[THE DATA — start]

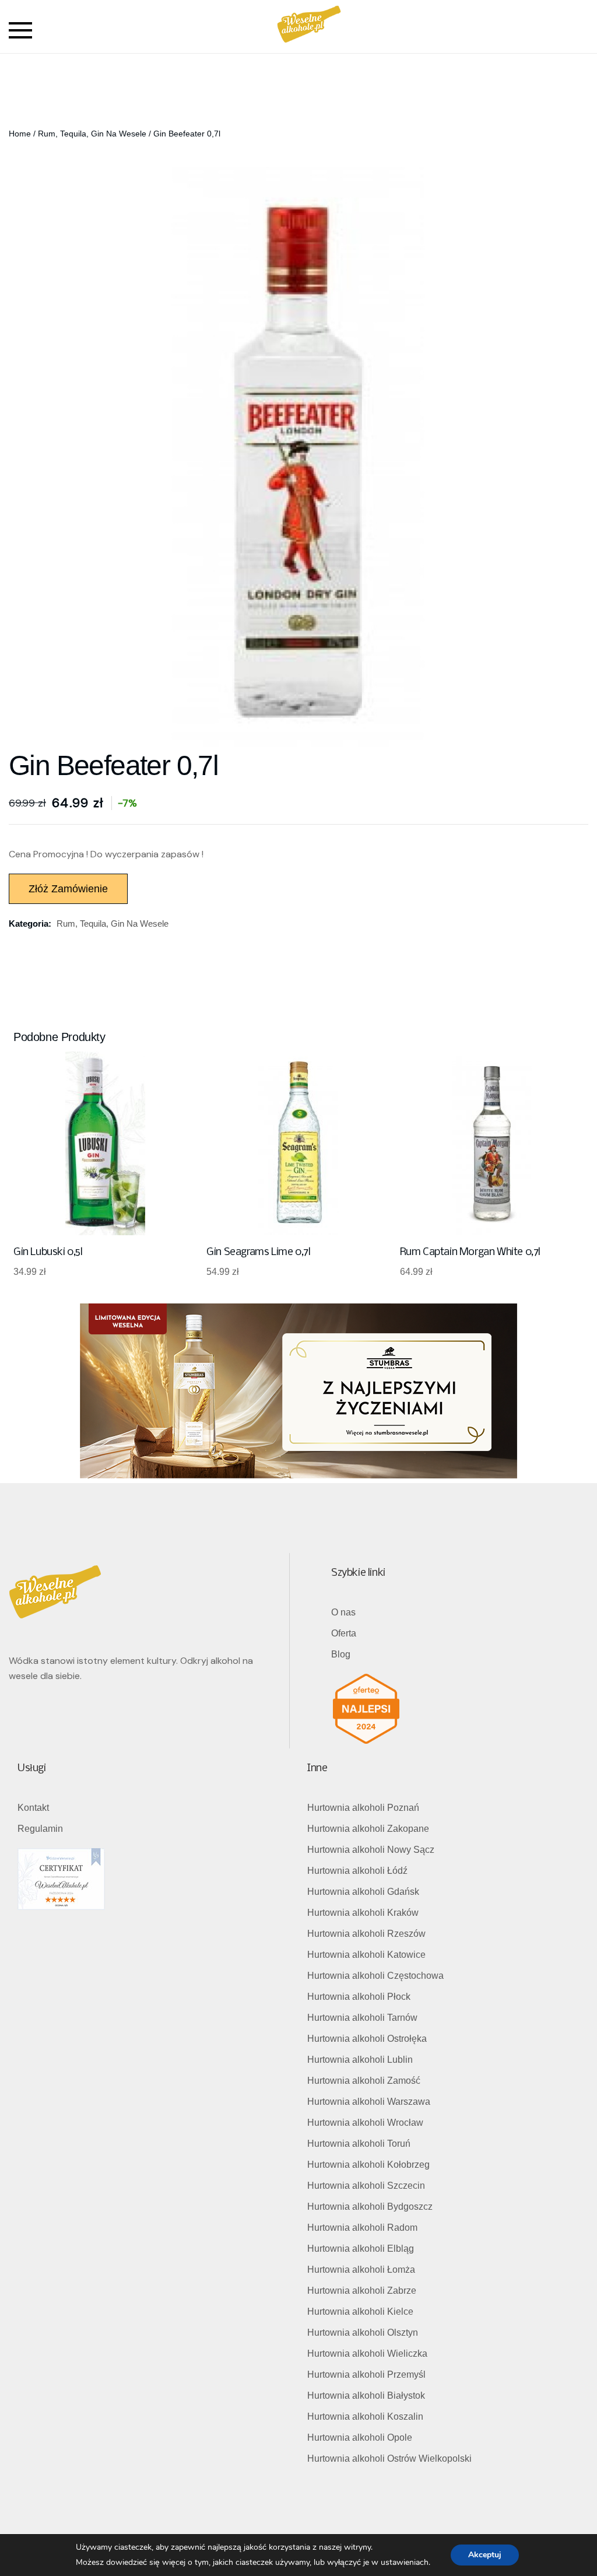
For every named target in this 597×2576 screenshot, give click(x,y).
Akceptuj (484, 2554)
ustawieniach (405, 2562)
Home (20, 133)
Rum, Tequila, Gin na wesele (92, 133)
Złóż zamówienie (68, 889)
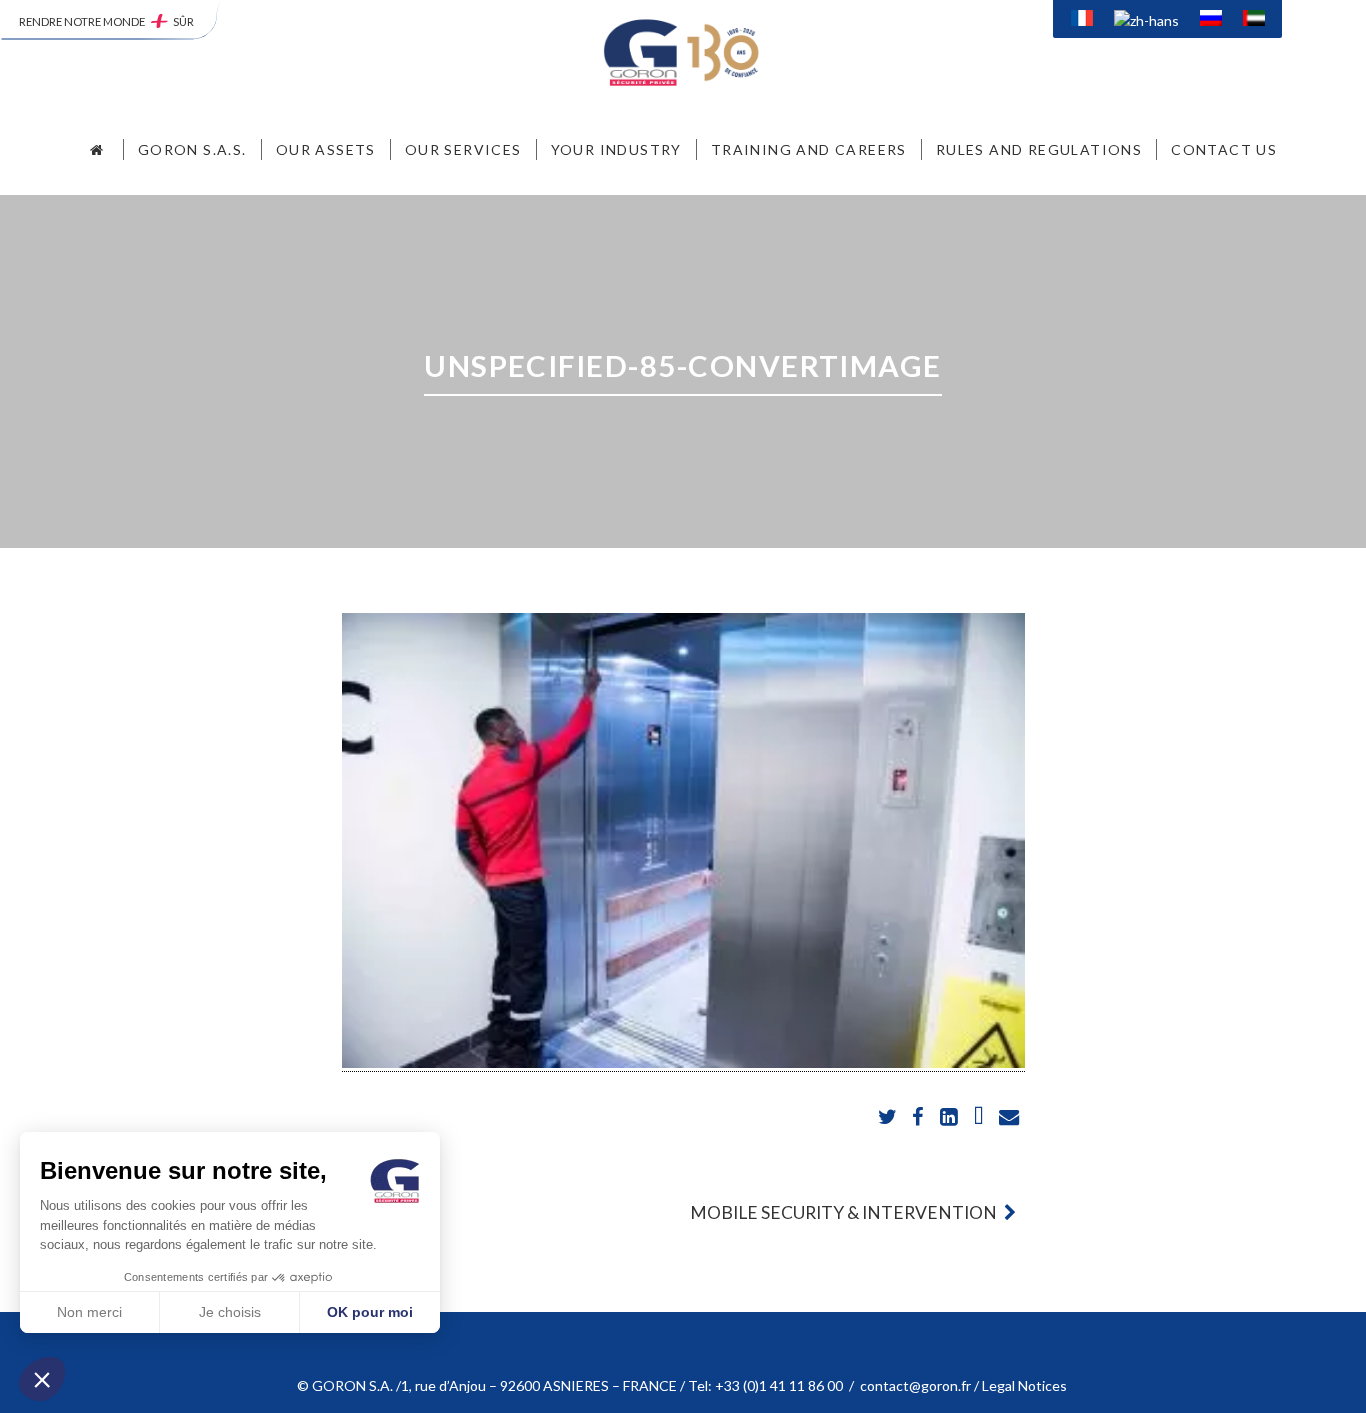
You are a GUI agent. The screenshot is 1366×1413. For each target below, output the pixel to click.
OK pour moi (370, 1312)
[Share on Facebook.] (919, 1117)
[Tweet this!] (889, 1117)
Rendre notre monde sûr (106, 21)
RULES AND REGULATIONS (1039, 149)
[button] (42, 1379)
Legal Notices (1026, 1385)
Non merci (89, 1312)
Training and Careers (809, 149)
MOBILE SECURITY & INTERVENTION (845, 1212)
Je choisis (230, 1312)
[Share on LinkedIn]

[THE DATA — finish]

TASK ITEM:
Each of the lines from the one holding "[Share on Facebook.] (919, 1117)" through the final line of the entries is to be set down exactly, and no others.

EXERCISE OUTPUT:
[Share on Facebook.] (919, 1117)
[Tweet this!] (889, 1117)
Rendre notre monde sûr (106, 21)
RULES AND REGULATIONS (1039, 149)
[button] (42, 1379)
Legal Notices (1026, 1385)
Non merci (89, 1312)
Training and Careers (809, 149)
MOBILE SECURITY & INTERVENTION (845, 1212)
Je choisis (230, 1312)
[Share on LinkedIn]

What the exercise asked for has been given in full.